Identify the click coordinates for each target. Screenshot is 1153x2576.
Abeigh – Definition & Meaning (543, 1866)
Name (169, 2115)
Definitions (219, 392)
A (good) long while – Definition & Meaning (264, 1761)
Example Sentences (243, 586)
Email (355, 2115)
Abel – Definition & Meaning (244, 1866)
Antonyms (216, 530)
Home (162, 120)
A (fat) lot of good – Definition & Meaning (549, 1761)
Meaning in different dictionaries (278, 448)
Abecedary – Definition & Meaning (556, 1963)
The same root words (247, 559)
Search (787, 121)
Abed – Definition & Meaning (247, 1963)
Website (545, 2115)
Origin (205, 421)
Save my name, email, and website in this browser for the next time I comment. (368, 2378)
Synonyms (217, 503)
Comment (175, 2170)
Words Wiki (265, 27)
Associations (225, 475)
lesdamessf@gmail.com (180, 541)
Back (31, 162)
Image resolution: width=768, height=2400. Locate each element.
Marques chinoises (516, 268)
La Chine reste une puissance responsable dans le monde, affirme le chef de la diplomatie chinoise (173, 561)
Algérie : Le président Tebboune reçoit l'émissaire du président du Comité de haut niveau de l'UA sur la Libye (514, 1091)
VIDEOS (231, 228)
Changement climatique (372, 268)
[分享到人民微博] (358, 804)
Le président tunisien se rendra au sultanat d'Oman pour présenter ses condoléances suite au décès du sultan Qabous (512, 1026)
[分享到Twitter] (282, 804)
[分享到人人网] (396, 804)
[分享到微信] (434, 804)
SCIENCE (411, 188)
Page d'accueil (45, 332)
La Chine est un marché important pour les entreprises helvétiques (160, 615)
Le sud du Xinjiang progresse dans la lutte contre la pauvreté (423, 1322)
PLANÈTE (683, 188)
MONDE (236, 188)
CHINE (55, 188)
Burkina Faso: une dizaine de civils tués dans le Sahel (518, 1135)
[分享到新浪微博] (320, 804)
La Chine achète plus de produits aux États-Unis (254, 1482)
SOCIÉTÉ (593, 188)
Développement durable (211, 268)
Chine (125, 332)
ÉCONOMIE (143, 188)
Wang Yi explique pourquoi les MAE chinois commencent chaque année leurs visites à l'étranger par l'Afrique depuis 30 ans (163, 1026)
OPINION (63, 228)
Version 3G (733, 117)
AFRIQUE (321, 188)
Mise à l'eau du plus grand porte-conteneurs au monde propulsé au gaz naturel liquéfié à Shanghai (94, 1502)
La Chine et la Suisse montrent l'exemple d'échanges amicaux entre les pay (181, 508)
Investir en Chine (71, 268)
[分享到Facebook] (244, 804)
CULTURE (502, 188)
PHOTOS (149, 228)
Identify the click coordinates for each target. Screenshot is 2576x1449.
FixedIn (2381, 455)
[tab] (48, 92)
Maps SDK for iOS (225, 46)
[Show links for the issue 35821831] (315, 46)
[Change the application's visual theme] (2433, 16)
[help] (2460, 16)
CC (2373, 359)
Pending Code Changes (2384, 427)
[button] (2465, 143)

**The problem**
Take the entries above and copy them exactly from the first line through the line with "Algérie : Le"; leave out every line after it.

**Response to this exercise**
Identify the click coordinates for each target. Screenshot is 1153x2576.
Abeigh – Definition & Meaning (543, 1866)
Name (169, 2115)
Definitions (219, 392)
A (good) long while – Definition & Meaning (264, 1761)
Example Sentences (243, 586)
Email (355, 2115)
Abel – Definition & Meaning (244, 1866)
Antonyms (216, 530)
Home (162, 120)
A (fat) lot of good – Definition & Meaning (549, 1761)
Meaning in different dictionaries (278, 448)
Abecedary – Definition & Meaning (556, 1963)
The same root words (247, 559)
Search (787, 121)
Abed – Definition & Meaning (247, 1963)
Website (545, 2115)
Origin (205, 421)
Save my name, email, and website in this browser for the next time I comment. (368, 2378)
Synonyms (217, 503)
Comment (175, 2170)
Words Wiki (265, 27)
Associations (225, 475)
lesdamessf@gmail.com (180, 541)
Back (31, 162)
Image resolution: width=768, height=2400. Locate each element.
Marques chinoises (516, 268)
La Chine reste une puissance responsable dans le monde, affirme le chef de la diplomatie chinoise (173, 561)
Algérie : Le président Tebboune reçoit l'émissaire du président du Comité de haut niveau de l'UA sur la Libye (514, 1091)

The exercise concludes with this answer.